Alongside a specialized temporal index, XTDB offers a set of temporal operators based on Allen interval algebra for understanding the intersections of bitemporal data (e.g. OVERLAPS, CONTAINS, PRECEDES).

The ability to model, reference and audit time-versioned records is useful across many domains. Application developers who are familiar with concepts like 'soft deletes', 'event sourcing', and 'windowed joins' will find a lot of relevant ideas and capabilities in the bitemporal design of XTDB.

Bitemporal modeling is commonly used across areas like data warehousing, stream analytics, finance and insurance. However most implementations are ad-hoc and challenging to scale.

Transaction Processing

XTDB uses a single-writer architecture that ensures ACID consistency of updates regardless of the number of replica nodes used to scale read-only queries. The single-writer provides strong consistency guarantees needed for auditing and bitemporal timestamp generation. XTDB does not offer a sharded multi-writer architecture, meaning write latencies and availability are geographically sensitive.

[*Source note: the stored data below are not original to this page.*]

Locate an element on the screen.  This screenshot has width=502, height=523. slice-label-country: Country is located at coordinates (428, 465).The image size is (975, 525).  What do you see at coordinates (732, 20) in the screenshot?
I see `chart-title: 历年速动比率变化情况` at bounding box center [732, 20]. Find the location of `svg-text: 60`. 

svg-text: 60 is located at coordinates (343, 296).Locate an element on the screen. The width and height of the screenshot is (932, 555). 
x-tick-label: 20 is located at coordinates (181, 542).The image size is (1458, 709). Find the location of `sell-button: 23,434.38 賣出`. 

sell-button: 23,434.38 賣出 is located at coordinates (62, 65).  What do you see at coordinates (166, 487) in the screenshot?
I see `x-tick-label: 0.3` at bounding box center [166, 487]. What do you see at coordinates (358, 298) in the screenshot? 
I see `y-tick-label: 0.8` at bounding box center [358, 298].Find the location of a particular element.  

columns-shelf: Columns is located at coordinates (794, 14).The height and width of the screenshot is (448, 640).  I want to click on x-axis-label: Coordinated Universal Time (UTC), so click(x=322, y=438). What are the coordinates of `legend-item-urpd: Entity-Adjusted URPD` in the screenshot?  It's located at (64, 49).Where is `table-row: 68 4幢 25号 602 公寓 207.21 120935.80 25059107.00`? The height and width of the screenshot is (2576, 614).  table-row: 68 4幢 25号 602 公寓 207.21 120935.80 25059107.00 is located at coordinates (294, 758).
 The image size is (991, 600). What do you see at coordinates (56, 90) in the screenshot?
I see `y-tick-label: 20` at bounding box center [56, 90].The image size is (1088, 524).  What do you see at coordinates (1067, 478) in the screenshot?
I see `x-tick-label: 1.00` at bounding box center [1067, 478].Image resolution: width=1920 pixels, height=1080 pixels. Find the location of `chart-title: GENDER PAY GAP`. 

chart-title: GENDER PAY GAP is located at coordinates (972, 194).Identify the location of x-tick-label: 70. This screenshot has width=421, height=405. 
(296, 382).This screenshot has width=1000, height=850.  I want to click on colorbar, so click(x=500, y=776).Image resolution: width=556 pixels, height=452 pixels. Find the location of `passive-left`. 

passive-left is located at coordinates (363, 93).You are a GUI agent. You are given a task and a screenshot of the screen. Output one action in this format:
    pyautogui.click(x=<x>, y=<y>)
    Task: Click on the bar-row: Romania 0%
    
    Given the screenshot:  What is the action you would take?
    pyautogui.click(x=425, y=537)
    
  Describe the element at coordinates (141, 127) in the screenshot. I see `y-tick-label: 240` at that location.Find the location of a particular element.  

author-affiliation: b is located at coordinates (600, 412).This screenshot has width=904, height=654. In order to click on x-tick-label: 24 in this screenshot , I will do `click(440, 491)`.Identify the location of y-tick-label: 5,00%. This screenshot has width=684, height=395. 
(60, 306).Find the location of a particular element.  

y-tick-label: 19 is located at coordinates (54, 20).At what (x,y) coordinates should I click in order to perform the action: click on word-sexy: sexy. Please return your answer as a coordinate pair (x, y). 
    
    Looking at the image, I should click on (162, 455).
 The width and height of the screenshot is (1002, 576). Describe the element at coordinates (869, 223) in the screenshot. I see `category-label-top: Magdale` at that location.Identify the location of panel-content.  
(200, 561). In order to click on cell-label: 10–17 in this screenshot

Transaction logic is processed fully serially, deterministically and atomically on each node. This means each transaction has exclusive access to the latest database state. Beyond the basic record-oriented operations (i.e put & delete), complex transactions can be expressed either using Clojure code or more declaratively via SQL transactions. SQL transactions are non-interactive and mid-transaction writes are not queryable.

Foreign keys? Uniqueness constraints? Views? Indexes? etc.

XTDB currently has no native concept of Foreign Keys and therefore referential integrity must be implemented manually if it is desired, i.e. making sure the thing being referenced already exists in the database before you insert a reference to it, and conversely deleting all references to a thing when that thing is deleted. Referential integrity can still be achieved atomically, with ACID guarantees, either using 'transaction functions' or SQL.

XTDB has no concept of uniqueness beyond the ID. If you want something to be unique then you can and probably should model it with an ID.

Similarly, any other features of a SQL database that intuitively require a schema are not available within XTDB currently. It is however intended that XTDB will introduce "gradual schema" capabilities in the future to enable new usage patterns.